En estos momentos las autoridades responsables, en franca coordinación, ya deberían tener una alternativa bien estudiada y planificada del crecimiento de la ciudad de Panamá, en especial hacia el sector suroeste o sea hacia el mar, contemplando la ampliación de la Avenida Balboa cuya capacidad de desalojo ya sobrepasó el obsoletismo, y al mismo tiempo sin perder el contacto directo visual y sensitivo del entorno que maravillosamente da belleza a tan lindo malecón; ya se debieran tener localizados los puntos estratégicos que puedan resolver el tema de las diferentes conexiones viales para accesar y desalojar las diferentes áreas de desarrollo comercial a lo largo de la Avenida Balboa, para no caer en el común y tan conocido desarrollo mediocre e improvisado que surge como una necesidad y una presión que lógicamente –y con mucha justificación– utilizan algunos inversionistas.

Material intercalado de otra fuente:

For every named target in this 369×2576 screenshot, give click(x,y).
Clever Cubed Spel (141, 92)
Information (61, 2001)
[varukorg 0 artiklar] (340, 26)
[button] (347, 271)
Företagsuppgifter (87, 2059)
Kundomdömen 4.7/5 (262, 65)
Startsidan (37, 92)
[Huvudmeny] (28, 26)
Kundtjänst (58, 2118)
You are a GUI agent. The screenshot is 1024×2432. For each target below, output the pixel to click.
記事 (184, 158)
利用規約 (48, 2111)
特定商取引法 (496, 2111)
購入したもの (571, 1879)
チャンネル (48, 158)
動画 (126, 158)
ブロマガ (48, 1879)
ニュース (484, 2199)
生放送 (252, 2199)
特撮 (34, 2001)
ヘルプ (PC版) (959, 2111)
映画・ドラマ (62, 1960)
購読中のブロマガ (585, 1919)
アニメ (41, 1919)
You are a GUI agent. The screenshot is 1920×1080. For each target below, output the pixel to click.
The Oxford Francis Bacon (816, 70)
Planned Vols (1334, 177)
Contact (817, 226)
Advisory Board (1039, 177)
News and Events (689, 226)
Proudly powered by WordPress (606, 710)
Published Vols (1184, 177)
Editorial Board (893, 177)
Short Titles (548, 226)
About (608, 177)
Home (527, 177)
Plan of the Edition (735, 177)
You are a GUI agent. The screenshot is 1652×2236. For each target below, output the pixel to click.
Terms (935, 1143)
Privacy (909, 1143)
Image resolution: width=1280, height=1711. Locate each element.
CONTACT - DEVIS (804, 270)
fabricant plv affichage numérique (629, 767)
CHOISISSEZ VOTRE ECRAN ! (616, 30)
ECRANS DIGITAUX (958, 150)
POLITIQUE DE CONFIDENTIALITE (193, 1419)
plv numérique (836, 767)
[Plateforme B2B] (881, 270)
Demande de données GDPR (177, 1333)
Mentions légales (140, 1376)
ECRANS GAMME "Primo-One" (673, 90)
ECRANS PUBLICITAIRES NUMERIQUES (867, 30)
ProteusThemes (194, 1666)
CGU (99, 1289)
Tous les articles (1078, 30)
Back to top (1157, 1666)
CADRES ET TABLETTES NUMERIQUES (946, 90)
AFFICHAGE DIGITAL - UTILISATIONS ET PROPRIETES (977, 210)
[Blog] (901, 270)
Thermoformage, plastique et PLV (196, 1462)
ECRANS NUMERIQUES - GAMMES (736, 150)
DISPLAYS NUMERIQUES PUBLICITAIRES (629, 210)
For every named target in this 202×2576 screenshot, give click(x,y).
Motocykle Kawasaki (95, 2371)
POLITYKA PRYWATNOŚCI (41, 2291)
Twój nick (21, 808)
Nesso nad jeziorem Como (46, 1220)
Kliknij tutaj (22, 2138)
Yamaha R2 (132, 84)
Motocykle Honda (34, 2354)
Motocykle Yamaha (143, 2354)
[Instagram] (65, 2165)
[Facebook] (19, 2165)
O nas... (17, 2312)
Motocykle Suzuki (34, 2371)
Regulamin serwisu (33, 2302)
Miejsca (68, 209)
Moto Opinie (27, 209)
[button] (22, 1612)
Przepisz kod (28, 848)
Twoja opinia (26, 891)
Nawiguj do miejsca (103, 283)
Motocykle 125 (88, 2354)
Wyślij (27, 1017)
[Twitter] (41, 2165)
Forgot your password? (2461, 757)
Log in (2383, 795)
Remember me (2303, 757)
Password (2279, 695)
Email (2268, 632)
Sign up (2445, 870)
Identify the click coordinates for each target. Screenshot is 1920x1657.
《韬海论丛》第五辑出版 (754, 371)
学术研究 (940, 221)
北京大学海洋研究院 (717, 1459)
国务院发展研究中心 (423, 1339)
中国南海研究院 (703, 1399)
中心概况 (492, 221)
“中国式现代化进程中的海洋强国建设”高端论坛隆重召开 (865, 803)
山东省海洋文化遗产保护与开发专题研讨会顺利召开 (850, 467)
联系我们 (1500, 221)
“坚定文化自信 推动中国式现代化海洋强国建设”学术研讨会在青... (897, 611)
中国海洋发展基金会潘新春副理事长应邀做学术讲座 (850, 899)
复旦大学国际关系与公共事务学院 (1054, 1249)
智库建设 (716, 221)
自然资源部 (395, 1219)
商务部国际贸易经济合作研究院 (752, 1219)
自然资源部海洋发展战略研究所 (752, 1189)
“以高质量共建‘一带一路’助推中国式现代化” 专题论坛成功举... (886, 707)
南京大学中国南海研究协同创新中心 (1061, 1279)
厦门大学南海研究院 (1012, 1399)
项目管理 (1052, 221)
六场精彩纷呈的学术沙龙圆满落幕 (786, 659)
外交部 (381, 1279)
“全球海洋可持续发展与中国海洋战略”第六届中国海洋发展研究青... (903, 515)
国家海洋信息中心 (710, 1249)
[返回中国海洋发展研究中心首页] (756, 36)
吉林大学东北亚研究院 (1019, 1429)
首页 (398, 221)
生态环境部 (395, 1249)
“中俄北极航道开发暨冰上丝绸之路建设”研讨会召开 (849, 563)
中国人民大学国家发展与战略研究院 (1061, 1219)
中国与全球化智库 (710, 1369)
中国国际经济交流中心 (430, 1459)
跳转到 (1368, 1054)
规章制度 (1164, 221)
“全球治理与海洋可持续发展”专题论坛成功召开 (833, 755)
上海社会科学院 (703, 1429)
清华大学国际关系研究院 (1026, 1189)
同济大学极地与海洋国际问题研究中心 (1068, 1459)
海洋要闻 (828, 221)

Es por esta razón que el ordenamiento físico de la ciudad de Panamá y los otros centros urbanos del país obedece a soluciones bomberiles y manufacturado como una panacea de momento para solucionar a medias los múltiples problemas de vialidad, de espacio, de zonificaciones, de impacto ambiental, contaminaciones y muchos otros, justificándose muchas veces por presiones de poder, política, amiguismo, prepotencia, sin tomar en cuenta la opinión y el consejo que profesionales idóneos en la materia puedan aportar y ofrecer, y sin darnos cuenta del daño enorme que estamos causando cuando vemos que estas mismas medias soluciones son el obstáculo para implantar un buen ordenamiento físico funcional, planificado, de acuerdo y a tono con nuestro crecimiento en tiempo futuro.

Felizmente hubo una luz al final de túnel, con la actuación vertical de la Corte Suprema de Justicia al declarar inconstitucional el proyecto de la rampa al centro comercial Multicentro. Debiéramos los panameños aprender de esta experiencia tan negativa y darnos cuenta de que ya es hora que nuestras autoridades tomen en serio el tema de urbanismo, y busquen las alternativas para que una autoridad idónea –constituida por profesionales planificadores, duchos en la materia– y las oficinas municipales que autorizan o desaprueban sean totalmente independientes y no subordinadas a los políticos de turno, y puedan manejar de forma técnica, profesional y eficiente el planeamiento urbano de nuestros centros de desarrollo en el país, que hoy día se maneja como una fórmula política más para complacer a algunos, en detrimento de la gran mayoría y de nuestras futuras generaciones.